Tuesday, September 19, 2006


I almost cried with joy when I read this article a little while ago. Actually, that is hyperbole (something I am prone to). But I am very happy about this development in the college admissions game. Now both Princeton and Harvard have stopped early admissions, a practice which had grossly favors affluent students from private schools and wealthy public school districts: Scarsdale, New Trier on Chicago's North Shore, etc. I teach at a school in which the student body is generally quite wealthy, although we do have generous financial aid. I have watched in growing disgust as the inequities in college admissions have grown outrageously over the past decade. Many people of my generation--my friends who went to "elite" colleges-- discuss how none of us would be admitted if we were students today.

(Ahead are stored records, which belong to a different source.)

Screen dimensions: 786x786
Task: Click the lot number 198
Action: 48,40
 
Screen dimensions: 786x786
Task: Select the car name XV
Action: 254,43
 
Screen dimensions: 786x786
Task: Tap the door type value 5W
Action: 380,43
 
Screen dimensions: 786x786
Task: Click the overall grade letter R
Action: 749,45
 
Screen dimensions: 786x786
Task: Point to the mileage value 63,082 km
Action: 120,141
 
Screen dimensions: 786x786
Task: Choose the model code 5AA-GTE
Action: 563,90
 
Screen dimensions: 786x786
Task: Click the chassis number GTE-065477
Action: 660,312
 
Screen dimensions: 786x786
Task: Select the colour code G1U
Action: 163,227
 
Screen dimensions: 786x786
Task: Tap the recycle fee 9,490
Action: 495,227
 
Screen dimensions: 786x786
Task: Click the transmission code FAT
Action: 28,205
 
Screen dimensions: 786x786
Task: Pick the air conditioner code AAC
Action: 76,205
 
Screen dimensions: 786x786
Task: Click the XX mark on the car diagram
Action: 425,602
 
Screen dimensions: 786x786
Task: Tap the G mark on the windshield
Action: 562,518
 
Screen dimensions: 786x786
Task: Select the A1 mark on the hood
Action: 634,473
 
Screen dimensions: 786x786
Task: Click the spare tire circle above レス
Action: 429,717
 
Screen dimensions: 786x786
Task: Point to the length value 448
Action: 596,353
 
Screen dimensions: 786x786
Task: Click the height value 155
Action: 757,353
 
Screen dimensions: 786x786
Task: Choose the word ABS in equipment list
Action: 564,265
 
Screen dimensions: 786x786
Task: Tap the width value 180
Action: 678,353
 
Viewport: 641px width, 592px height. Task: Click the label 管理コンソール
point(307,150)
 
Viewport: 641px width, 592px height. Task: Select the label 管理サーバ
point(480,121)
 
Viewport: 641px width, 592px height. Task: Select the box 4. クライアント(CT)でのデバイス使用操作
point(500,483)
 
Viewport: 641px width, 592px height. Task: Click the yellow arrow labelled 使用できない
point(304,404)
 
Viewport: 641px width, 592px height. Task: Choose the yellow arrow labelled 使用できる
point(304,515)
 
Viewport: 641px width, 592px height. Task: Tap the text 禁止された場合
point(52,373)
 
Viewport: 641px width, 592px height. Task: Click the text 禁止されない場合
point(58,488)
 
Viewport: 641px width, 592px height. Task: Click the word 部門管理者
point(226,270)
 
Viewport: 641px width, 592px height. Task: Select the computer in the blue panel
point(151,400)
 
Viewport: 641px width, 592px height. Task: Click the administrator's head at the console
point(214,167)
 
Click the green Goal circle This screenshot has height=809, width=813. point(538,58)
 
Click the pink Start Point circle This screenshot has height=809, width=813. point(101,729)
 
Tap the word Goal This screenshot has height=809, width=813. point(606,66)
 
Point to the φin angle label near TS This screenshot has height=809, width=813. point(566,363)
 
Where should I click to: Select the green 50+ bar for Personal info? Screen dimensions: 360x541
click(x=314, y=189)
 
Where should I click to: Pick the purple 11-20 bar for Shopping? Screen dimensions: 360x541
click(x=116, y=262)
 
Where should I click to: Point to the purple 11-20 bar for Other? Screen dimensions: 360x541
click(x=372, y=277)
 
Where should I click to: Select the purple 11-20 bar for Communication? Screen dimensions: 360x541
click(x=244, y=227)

Wealthy students pay for hours of tutoring for their SAT, their Advanced Placement tests, and hire expensive college admissions "consultants" to help them write their essays and facilitate the application process (this on top of the already-connected college counselors at most top private schools, who have easier access to admissions officers based on ongoing personal/professional relationships). For those who can't afford such help, they have no choice but to apply under regular admissions guidelines, making it much harder for them to get into selective schools. I have wondered where it would all lead, this madness, as if the college one attends is a referendum on one's entire life, making impressionable students and their status-obsessed parents feel that they have all failed if they don't get accepted at Williams or Amherst or Vassar or Yale. Thankfully, administrators have finally taken the high road and decided to end this poisoned system. I applaud them and hope that all "selective" schools follow suit. And if my college, Vassar, does not go along and abolish early admissions, they will never get another cent from me.